What does International Women’s Day mean to you? 


“To me, International Women’s Day is a significant day to women. It is symbolic in that, on this day, we acknowledge the injustices that women faced and are still facing. Women’s day serves as a reminder of the work that we must do to uphold equality, eradicate harmful practices against women and girls and ensure that they lead a thriving life.” 


“On this day, we also celebrate the different Shujaas [Swahili for brave or courageous] who have been in the struggle to lead the way giving us strength for continuity towards upholding our rights and equity.”


What is the link between gender equality and SRHR? Why is gender equality needed to achieve SRHR? 


“Sexual and reproductive health and rights and gender equality are intrinsically linked.  To achieve gender equality, access to sexual and reproductive health and rights services and information must be freely provided. Women and girls in underserved communities are denied their SRHR and therefore denied the power to make decisions about their bodies and reproduction. Women and girls bear most of the reproductive labour in the home that includes caregiving. Since women mostly do unpaid care work, it is therefore most important for them to have reproductive justice to make informed decisions on their reproductive and sexual health.”


Why do youth need to be represented and active in spaces for (advocating) gender equality and SRHR? What are your own experiences in these spaces?
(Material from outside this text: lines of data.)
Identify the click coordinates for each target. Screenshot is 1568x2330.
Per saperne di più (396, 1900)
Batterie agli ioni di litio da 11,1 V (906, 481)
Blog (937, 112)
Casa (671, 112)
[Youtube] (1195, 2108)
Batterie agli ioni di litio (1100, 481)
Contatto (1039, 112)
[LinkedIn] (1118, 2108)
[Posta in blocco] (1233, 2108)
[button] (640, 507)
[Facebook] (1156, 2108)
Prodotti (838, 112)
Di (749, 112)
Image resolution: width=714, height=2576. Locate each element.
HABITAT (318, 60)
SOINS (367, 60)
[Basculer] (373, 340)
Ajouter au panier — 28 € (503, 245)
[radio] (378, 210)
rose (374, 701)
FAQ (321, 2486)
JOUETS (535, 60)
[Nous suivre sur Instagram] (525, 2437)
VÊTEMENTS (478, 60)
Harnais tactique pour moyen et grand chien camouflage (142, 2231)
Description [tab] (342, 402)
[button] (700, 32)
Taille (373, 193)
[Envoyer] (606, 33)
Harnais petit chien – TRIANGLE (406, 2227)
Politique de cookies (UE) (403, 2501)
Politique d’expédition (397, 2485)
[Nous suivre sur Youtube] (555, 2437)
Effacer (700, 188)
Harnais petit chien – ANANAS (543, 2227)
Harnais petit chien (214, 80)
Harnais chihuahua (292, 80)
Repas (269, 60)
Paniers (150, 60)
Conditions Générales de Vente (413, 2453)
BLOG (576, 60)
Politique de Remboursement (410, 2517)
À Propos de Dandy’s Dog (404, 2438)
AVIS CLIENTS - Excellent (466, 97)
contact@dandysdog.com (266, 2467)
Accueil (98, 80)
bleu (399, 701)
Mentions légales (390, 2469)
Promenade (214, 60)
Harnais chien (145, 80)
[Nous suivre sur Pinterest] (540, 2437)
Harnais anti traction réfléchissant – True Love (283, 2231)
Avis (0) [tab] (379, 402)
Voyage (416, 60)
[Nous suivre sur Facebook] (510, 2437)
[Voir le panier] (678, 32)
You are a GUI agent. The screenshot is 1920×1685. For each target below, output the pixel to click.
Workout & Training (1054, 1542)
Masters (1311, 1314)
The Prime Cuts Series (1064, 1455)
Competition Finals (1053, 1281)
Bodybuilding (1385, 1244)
“The United Nations reports that young people between the ages of 15 to 24 account for about 16% (approximately 1.2 billion) of the entire world population. With young people comprising such a large number of the population, it is a potential truth that gender inequalities being experienced are among this very population and in some cases, they could be contributing to this injustice. Involving young people bridges the gap between policy technocrats and the community. Youth engagement in advocacy around gender equality provides a platform for young people to integrate their unique perspectives on the matter that can be translated into policy. 

When young people are engaged, they move from being beneficiaries to partners of development. Also, when young people are partners in development, they contribute significantly to the implementation of that policy. This experience improves the livelihood of young people as they propose solutions that work for them. It also builds their skills and capacity to effectively contribute to improving their sexual and reproductive health and rights outcomes.”  


“I strongly believe that youth are the leaders of tomorrow to invoke the change we want in society. I hold myself accountable to the change we want. Through the Make Way programme, I have been able to start understanding the different challenges youth face in the community. In Kenya, youth voices are rarely heard on, for instance, budget issues because many lack interest in such discussions. After identifying this as the starting point to hold ourselves and governments accountable, today we mobilise young people and deliberately attend different public participation events. Through advocacy, we are reclaiming our spaces and openings to different opportunities.”


“The youth are the future. In Africa, especially where the median age is 19, there is a need to have youth in advocacy spaces for their voices to be heard on issues that are most pressing today such as reproductive justice, climate change and gender inequality. Youth are positive contributors to society and there is a need to co-create solutions with them. The inclusion of youth in these spaces allows them to own the solutions and positively contribute to creating and sustaining change in their communities. Youth are also the leaders of today and tomorrow. Nurturing the leadership talent for youth needs to start with inclusion in advocacy spaces to allow them space to learn, grow and thrive in these spaces.”  


This year’s theme for International Women’s Day is #InvestInWomen. What is the importance of governments and donors continuing to invest in gender equality? 


“Continued investment in women is important since this is the only way that development can be accelerated. Investing in women does not just benefit women, it benefits society at large. In Africa, they say when you educate a woman, you educate the whole village. In the same vein, when you invest in a woman, you invest in the whole village. Investing in women leads to a reduction in inequalities, improved systems of development and an abatement in poverty.” 


Celebrating a more just world 

As we mark International Women’s Day, let’s celebrate the women past and present while rededicating ourselves to the struggle of gender equity. By empowering women, we empower humanity as a whole, creating a more just and intersectional world. Together, the Make Way youth panellists call on governments and donors to invest in women and girls to ensure their continued access to sexual and reproductive health and rights!